Un’equipe di ricercatori, insegnanti ed educatori, hanno così facilitato e osservato i lavori dei bambini, seguendoli in ogni fase.
Una volta preparati “gli ingredienti fondamentali”, i bambini venivano invitati a inserire i loro disegni in una fessura presente nel tavolo delle storie, , così facendo potevano visualizzarli sullo schermo di I-Theatre e muovere i personaggi a piacimento semplicemente toccando lo schermo con le mani: ingrandirli, rimpicciolirli, spostarli da una parte all’altra dello sfondo, e infine raccontare la loro storia.

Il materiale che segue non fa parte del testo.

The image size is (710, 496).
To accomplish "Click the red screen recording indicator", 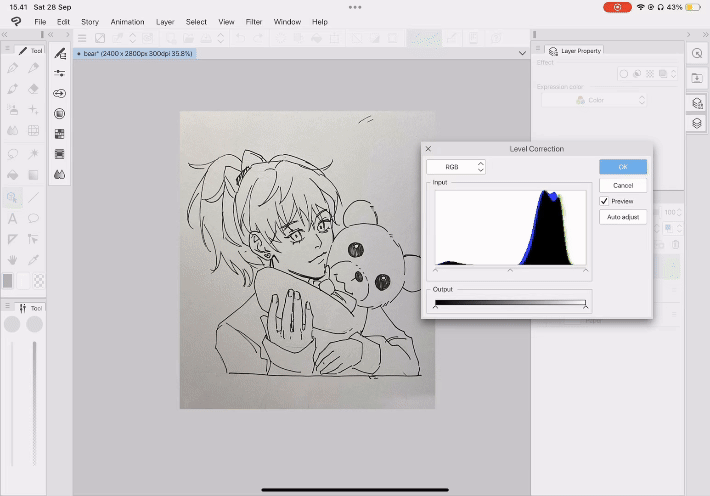I will pyautogui.click(x=616, y=7).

Tutti i dati raccolti venivano poi salvati all’interno del bicchiere di carta personalizzato dai bambini e dotato di un particolare dispositivo: “all’interno del bicchiere – ha spiegato Jesus Munoz, ricercatore di CREATE-NET - viene inserito un tag rfid (Radio Frequency Identification) che svolge la funzione di salvare tutti i disegni e le storie inventate dai bambini. Così quando vorranno riascoltare la storia o elaborarne una nuova basterà semplicemente appoggiare il bicchiere su un apposito sensore presente sul tavolo ed estrarre i dati”.

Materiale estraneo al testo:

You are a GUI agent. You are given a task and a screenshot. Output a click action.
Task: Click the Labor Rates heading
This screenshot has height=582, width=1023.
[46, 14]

Fra poco più di un anno il progetto sarà ultimato e sono diversi gli sviluppi previsti per rendere il gioco ancora più coinvolgente ed emozionante: “prossimamente i bambini – ha sottolineato Cristina Costa, ricercatrice di CREATE-NET e coordinatrice scientifica del progetto I-Theatre - avranno modo di utilizzare anche altri strumenti per creare le loro storie. Per esempio, potranno utilizzare alcune speciali schede per salvare le diverse parti o scene della loro storia. Le schede, una volta collegate tra loro, daranno vita alle storie, che potranno poi essere scomposte e ricomposte tra loro in modi diversi e creativi.”
Il 24 settembre durante la Notte dei Ricercatori 2010 il progetto di ricerca I-Theatre e il magico tavolo delle storie saranno in esposizione presso la Fondazione Bruno Kessler a disposizione dei bambini di tutte le età che avranno voglia di dare vita a una storia.